Battambang Cambodia - Top Attractions and Sights
Cambodia is anticipated by most travellers as a country of peaceful people and serene temples in an exotic landscape that still bears scars of a horrific and sombre past. The second largest city of Battambang hosts several unique sights and attractions that meet these expectations.
We travelled by tuk-tuk to most of the places described, although seasoned cyclists would certainly get a buzz from riding out to see them too, if they don’t mind the heat.
If you’re also happy to cycle uphill, head to Wat Banan (USD3 entrance fee – includes entrance to Wat Sampeou, open daily, dawn till dusk), a 13th century temple atop a limestone peak, approximately 20km out of town. There are incredible views across the surrounding countryside, reached by ascending a steep staircase of ancient stonework. As a haunting reminder of Cambodia’s violent history, anti-aircraft guns also remain at the site.

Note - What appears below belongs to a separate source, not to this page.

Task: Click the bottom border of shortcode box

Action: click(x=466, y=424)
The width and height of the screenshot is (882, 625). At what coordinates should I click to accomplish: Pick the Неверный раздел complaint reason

Another temple worth exploring is Wat Ek Phnom (free entry, open daily, dawn till dusk). The wat was constructed in the 11th century and is now a jumble of stones and pillaged reliefs and carvings, giving the whole place an eerie appearance like something from Lara Croft’s Tomb-Raider adventures. Situated just over 11km out of Battambang on the River Road, the remains are hidden behind a modern pagoda temple and half-built Buddha statue, giving visitors the feeling that they have accidentally chanced upon a secret ruin.
The Khmer Rouge era sights
Depressing, yet deeply important in understanding the terrifying regime of the Khmer Rouge, the Killing Caves (Phnom Sampeou) close to Battambang is another a must-visit in this area. Like many other places in Cambodia, such as the killing fields of Phnom Penh, the site is a grim reminder of the genocide that took place here in the 1970s.
We reached the location by tuk-tuk (USD3 entry – includes a ticket to Wat Banan, open dawn till dusk) and had the option of a guided tour. The caves contain grisly piles of gathered bones: thousands of victims who were bludgeoned and pushed into the deep chasm where their bodies no doubt littered the floor of the cave for years. A pagoda stands nearby, where many of the prisoners were tortured by their captors. The whole site is morbidly fascinating, with plaques depicting scenes of cruelty and describing the events that took place there. With its setting of lush jungle, wandering monkeys and beautiful birdsong, it was hard to imagine the atrocities committed at these caves less than 50 years before.
Wat Samraong Knong is another temple that saw scenes of terror during the reign of the Khmer Rouge. Its name translates as “Wat of the Forest” and the verdant greenery surrounding this beautiful place certainly makes it aptly named. A fairly recent building in Cambodian terms, (it was completed in the 18th century), there is also a modern pagoda on the site that commemorates the tortured and murdered victims.
For travellers wishing to leave such horrific places behind and experience some nature, the captivating “Bat Temple” of Wat Baydamram (free entry, open dawn till dusk) should be next on the list. The temple is renowned for its neighbouring colony of fruit bats, which hang in the nearby Bodhi tree, chattering and bickering like winged monkeys. We would recommend visiting close to sunset, when the bats are most active. Refreshments and snacks can be bought from the small collection of vendors who have set up business close to the temple.
If the winged wildlife hasn’t cheered you up after visiting Battambang’s sobering sites of the Khmer Rouge regime, head 10km south from Battambang and you’ll discover the region’s only winery: Chan Thai Chhoeung/Banon (open daily 8am–6pm, USD2 for wine-tasting). Enjoy a glass of red that tastes nothing like any wine you’re used to back home (visitors leave feeling convinced that the proprietors know very little about how to create actual wine). The Banon Brandy is somewhat more palatable but whatever your tastes, the winery is so novel that it makes for a memorable, if hilarious visit.